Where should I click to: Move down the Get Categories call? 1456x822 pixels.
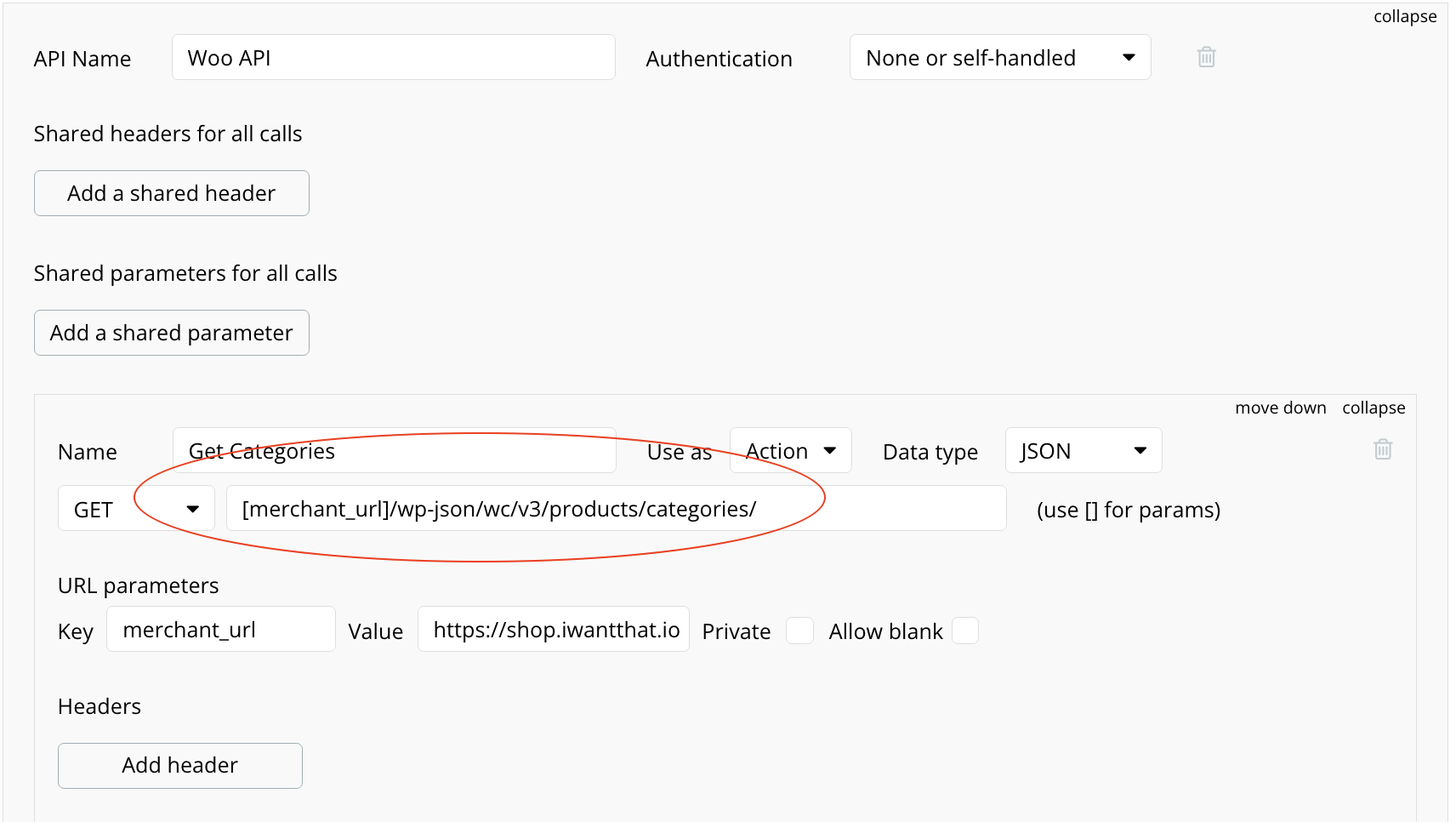[x=1280, y=408]
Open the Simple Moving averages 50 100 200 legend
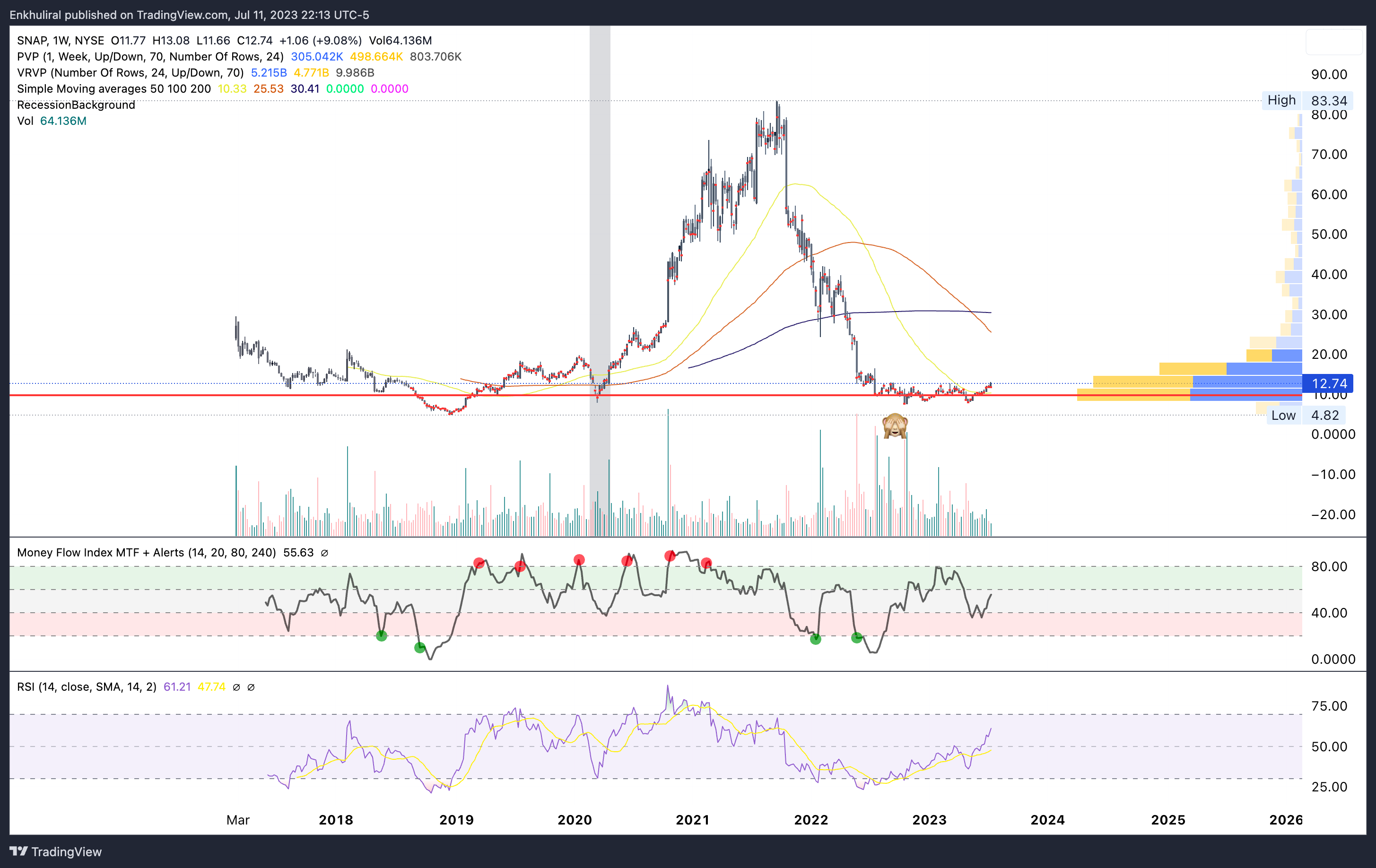This screenshot has height=868, width=1376. pyautogui.click(x=113, y=88)
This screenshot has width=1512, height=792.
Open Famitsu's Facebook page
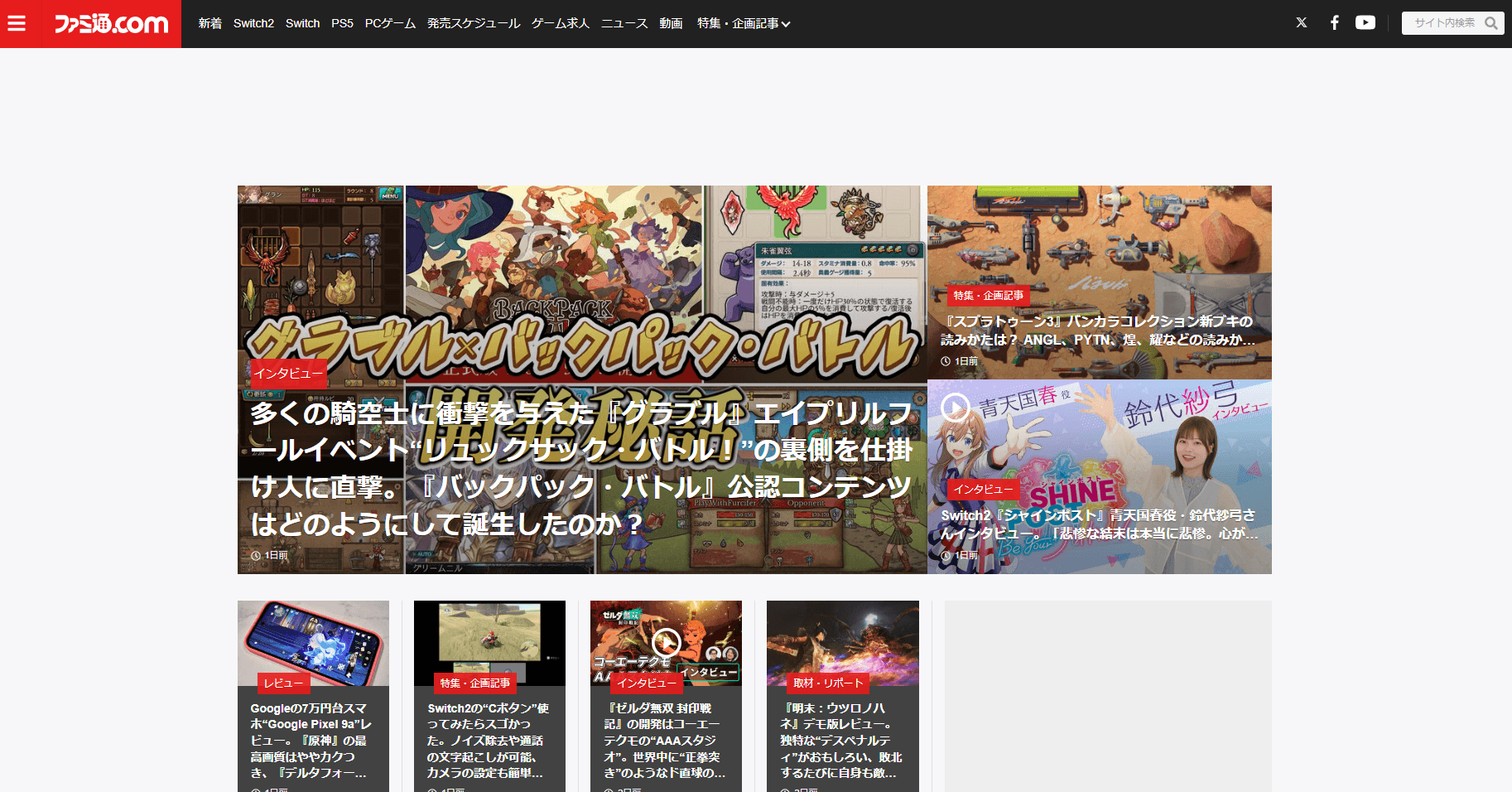point(1335,22)
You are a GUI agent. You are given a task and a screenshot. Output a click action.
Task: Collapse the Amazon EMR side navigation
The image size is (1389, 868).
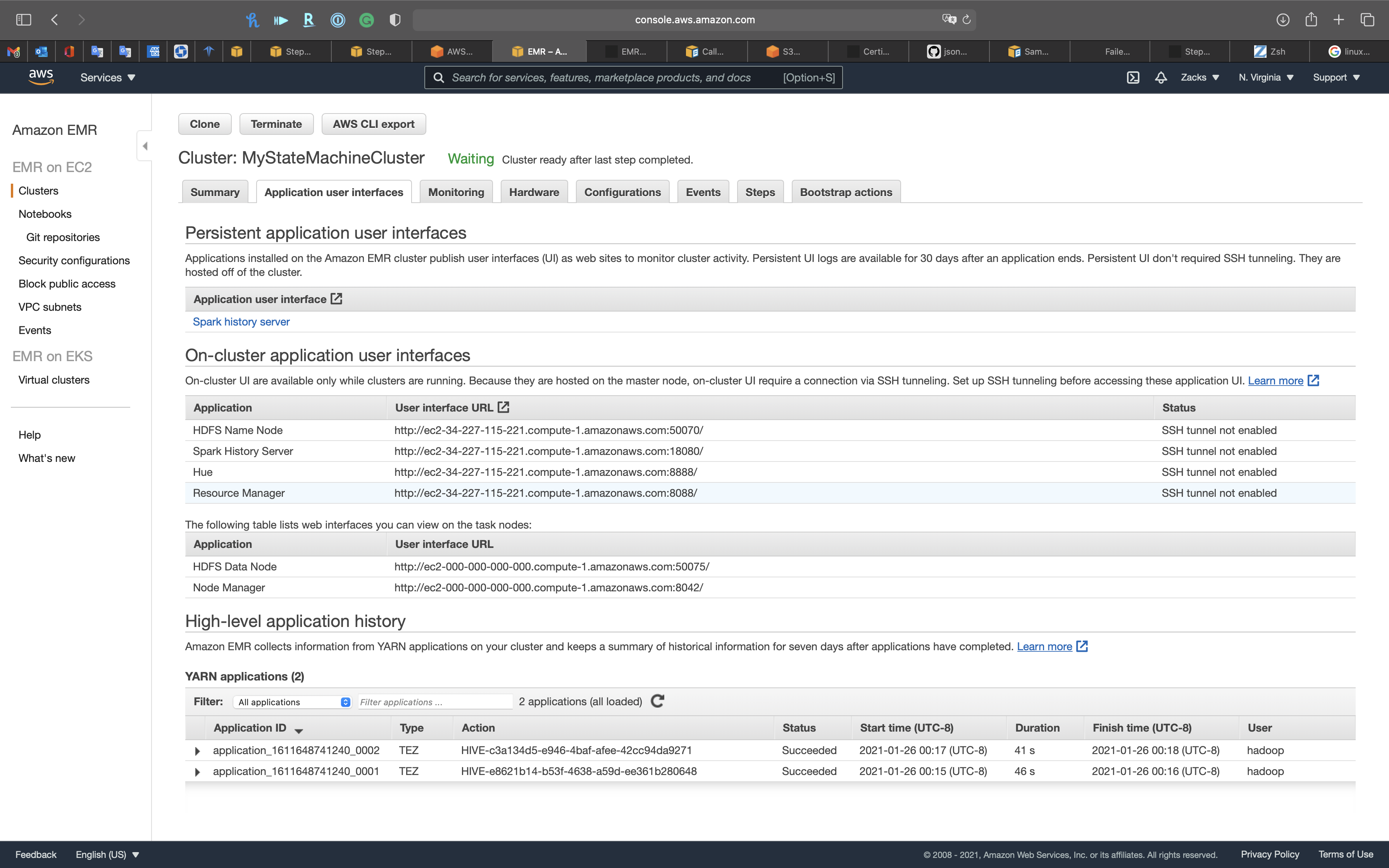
┄┄┄┄┄┄┄┄┄┄┄┄┄┄┄┄┄┄┄┄
Directions for this task
Would you write out exactly the lines of the data from the one holding "You are a GUI" to the final line, both included, with pictures left out?

Result of this exercise
You are a GUI agent. You are given a task and a screenshot. Output a click action.
Task: Collapse the Amazon EMR side navigation
The image size is (1389, 868).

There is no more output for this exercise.